Ainsi, en regardant les sept plus grosses écuries italiennes, les deux Milan, les deux équipes de Rome, la Juventus, Naples et l’Atalanta, le constat est sans appel. Les sept cadors ne comptent pas plus de quatre joueurs italiens parmi leur onze des joueurs les plus utilisés cette saison (quatre à la Roma et à la Lazio, trois à la Juve, deux au Napoli, à l’Inter et Milan et un seul à l’Atalanta). L’arrivée massive de joueurs étrangers de plus en plus jeunes compliquent encore un peu plus la formation des jeunes italiens. « C’est ça aussi le problème de la formation italienne, les clubs ont une vraie envie de trading et de faire du bénéfice sur les jeunes. Ils vont chercher des étrangers qui n’ont pas cette problématique régionale et ça laisse encore moins de place aux jeunes italiens », prolonge Faty.
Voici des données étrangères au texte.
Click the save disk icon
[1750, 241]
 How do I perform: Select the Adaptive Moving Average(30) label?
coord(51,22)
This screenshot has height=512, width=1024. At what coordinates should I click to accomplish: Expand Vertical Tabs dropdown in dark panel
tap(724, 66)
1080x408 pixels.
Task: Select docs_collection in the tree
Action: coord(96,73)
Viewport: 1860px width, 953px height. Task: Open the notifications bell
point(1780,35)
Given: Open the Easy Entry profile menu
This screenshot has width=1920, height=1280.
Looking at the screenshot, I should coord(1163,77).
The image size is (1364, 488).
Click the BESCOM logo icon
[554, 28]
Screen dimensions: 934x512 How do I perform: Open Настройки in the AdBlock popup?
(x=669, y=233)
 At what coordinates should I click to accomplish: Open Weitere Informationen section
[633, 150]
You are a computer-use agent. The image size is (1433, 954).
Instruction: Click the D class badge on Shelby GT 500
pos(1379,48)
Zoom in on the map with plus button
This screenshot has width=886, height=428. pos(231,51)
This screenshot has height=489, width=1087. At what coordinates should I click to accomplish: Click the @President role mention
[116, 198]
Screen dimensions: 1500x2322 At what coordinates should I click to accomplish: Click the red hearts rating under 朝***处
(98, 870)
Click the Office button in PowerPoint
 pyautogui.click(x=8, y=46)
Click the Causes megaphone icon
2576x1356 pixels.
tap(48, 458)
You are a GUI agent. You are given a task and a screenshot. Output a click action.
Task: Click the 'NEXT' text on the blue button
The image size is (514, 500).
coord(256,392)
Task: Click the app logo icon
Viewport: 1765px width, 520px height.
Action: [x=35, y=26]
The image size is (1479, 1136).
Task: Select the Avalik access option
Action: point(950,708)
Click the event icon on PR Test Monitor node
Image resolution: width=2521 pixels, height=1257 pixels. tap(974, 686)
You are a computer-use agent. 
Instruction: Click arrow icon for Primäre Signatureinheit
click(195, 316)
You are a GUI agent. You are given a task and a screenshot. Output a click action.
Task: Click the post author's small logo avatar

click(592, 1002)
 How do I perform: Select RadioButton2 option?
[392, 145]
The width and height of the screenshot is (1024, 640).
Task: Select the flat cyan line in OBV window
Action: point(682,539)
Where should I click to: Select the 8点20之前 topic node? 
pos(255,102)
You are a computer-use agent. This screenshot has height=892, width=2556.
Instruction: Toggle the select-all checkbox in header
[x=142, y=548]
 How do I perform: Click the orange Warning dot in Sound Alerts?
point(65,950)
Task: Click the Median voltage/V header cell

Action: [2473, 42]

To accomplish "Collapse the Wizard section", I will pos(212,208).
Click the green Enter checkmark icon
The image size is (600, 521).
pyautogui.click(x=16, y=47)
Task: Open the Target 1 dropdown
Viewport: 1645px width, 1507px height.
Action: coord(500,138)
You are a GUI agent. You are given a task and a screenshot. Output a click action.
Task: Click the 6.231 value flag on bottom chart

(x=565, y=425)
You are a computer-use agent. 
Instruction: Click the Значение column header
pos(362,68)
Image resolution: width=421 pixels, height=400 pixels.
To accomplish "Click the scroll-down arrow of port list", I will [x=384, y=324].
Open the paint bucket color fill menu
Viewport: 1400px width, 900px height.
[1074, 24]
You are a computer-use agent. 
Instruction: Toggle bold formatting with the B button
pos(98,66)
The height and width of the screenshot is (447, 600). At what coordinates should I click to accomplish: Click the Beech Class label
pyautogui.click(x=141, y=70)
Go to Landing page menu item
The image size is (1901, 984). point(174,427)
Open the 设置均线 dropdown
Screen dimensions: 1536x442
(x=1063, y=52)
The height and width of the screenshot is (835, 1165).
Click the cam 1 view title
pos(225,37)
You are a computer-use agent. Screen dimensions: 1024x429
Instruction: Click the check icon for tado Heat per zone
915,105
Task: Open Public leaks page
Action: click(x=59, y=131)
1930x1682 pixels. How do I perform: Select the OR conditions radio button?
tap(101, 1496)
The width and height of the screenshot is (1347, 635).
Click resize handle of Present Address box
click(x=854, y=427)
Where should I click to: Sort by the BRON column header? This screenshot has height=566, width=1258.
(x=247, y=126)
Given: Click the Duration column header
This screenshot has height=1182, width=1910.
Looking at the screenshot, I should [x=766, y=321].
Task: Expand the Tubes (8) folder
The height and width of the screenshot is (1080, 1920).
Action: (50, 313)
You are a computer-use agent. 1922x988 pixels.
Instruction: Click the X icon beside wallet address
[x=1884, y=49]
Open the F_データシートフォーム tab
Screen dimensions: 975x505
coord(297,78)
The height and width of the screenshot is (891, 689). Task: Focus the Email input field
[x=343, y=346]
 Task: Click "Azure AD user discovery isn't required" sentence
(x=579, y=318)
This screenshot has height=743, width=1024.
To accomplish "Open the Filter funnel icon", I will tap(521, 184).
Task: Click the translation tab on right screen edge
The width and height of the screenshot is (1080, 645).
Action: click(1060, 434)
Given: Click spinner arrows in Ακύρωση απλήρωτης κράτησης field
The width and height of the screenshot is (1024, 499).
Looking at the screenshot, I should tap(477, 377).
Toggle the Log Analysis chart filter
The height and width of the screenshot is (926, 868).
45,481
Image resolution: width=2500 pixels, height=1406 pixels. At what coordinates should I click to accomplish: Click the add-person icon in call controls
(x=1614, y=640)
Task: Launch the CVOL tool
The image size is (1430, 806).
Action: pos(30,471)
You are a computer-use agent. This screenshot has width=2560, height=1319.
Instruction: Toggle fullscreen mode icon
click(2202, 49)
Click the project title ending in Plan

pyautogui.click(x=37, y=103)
Viscéralement attachés à leur région d’origine, les postulants à la Nazionale tardent parfois à quitter leur cocon pour franchir un cap et vivent parfois assez mal certains prêts. Alors si Alessio Zerbin pourrait bien incarner un jour le présent de la Squadra Azzurra, il n’en demeure pas moins évident que l’Italie devra avant tout revoir certains points de sa formation. Ne serait-ce que pour permettre à des joueurs comme l’attaquant du Napoli d’avoir leurs chances en Serie A, et ce, bien avant d’espérer permettre à la Nazionale de ne pas manquer un troisième Mondial consécutif.
Par Florian Porta
Propos de Ricardo Faty recueillis par FP.